[Data extracted from a collection]
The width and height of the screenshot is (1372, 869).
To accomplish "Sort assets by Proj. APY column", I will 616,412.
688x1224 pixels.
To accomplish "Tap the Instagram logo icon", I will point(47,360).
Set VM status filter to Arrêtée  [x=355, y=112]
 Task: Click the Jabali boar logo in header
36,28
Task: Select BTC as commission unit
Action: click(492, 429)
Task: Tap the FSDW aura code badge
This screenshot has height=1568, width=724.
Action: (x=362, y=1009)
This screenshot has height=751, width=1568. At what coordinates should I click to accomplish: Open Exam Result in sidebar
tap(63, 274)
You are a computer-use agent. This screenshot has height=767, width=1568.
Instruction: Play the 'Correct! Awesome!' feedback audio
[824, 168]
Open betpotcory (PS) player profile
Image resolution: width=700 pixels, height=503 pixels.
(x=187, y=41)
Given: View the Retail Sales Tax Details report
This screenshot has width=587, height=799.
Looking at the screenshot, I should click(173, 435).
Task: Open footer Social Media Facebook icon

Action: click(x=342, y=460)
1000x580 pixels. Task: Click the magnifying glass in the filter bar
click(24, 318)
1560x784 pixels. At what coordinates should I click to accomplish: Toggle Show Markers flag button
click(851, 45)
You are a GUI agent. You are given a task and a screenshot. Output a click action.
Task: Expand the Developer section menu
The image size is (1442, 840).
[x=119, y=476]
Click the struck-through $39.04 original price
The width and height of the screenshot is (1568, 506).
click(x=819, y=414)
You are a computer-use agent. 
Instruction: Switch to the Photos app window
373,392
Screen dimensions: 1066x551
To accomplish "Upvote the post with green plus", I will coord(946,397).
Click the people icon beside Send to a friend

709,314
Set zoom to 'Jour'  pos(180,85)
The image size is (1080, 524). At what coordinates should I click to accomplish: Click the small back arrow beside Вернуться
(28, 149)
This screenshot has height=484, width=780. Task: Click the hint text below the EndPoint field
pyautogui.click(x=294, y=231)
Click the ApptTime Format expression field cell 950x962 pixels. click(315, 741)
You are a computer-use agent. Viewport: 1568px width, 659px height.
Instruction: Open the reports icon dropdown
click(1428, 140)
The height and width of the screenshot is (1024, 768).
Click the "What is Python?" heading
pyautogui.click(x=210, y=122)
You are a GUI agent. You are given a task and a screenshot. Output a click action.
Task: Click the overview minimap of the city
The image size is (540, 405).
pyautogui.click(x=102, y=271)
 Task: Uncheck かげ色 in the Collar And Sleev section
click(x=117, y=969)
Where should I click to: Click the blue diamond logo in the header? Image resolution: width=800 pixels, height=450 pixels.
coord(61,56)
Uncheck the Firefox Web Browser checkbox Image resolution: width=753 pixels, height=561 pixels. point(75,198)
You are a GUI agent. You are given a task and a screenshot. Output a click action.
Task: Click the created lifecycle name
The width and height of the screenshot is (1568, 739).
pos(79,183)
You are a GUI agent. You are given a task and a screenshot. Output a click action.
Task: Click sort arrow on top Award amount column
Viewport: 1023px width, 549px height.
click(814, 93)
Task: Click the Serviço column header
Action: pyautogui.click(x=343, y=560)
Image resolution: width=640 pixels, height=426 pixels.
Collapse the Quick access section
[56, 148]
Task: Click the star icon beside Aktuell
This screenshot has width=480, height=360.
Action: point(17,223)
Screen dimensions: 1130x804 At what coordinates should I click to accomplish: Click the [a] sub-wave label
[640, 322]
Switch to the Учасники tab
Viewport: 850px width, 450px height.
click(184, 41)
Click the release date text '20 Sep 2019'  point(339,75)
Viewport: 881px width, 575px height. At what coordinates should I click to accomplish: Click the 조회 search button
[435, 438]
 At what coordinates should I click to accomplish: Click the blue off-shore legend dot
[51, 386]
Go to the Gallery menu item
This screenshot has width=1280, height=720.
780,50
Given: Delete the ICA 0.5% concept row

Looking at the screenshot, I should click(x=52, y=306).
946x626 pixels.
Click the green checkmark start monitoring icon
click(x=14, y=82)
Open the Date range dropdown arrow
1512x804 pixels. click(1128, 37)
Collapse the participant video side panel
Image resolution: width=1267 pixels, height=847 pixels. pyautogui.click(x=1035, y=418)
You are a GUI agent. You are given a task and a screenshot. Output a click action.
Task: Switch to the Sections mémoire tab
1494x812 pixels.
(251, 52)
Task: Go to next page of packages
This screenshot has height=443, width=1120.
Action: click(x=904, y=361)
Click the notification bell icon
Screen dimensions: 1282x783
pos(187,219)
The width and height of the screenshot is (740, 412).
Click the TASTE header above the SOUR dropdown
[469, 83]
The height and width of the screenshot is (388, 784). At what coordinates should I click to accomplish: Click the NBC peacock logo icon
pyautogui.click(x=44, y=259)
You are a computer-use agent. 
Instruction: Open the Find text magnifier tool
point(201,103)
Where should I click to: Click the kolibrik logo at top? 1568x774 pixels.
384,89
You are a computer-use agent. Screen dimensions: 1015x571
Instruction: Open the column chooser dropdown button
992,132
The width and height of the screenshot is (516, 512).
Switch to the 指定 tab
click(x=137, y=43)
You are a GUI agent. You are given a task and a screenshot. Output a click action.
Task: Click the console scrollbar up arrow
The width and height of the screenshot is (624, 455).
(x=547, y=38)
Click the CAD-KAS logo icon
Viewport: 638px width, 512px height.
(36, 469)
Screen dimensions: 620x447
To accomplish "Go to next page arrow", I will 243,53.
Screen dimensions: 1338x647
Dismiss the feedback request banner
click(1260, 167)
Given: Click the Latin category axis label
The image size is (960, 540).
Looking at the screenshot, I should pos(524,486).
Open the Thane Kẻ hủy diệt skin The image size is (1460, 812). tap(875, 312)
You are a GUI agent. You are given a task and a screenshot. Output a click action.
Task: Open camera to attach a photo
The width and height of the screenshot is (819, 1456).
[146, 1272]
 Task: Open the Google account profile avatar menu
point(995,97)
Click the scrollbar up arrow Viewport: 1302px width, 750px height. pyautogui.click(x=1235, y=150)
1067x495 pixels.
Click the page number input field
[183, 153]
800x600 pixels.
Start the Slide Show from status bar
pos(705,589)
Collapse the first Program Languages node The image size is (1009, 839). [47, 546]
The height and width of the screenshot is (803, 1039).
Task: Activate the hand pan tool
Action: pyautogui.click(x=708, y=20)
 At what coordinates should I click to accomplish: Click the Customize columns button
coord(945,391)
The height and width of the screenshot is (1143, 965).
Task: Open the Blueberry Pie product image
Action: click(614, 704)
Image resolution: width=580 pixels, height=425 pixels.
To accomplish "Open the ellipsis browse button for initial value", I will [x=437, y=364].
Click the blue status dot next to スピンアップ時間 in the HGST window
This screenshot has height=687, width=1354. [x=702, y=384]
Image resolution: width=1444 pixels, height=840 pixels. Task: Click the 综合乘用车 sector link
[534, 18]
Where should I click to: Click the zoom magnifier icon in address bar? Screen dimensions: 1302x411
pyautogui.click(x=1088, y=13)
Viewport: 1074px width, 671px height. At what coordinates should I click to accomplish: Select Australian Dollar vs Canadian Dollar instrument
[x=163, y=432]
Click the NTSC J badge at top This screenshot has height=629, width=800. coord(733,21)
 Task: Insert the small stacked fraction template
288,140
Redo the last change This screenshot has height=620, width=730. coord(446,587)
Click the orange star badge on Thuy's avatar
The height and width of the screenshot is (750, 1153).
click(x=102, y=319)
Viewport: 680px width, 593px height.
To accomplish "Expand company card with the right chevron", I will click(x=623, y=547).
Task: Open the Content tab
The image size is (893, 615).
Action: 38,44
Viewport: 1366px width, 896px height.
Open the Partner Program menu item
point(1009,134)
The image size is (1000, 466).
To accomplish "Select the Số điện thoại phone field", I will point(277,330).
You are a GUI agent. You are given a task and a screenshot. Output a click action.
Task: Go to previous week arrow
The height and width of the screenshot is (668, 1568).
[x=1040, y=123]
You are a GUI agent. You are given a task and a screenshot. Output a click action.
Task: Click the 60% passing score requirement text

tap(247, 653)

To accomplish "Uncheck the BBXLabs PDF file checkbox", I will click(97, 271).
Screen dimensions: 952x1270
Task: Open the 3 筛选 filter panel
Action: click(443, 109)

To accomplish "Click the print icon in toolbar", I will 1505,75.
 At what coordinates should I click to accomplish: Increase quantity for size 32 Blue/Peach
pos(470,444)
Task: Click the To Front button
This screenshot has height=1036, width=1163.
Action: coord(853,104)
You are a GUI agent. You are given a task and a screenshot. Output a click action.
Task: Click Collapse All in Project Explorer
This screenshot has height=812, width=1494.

→ **Assignment**:
If a line in the records contains the string "scrollbar", copy it out.

→ **Solution**:
Task: Click the console scrollbar up arrow
Click the scrollbar up arrow Viewport: 1302px width, 750px height. pyautogui.click(x=1235, y=150)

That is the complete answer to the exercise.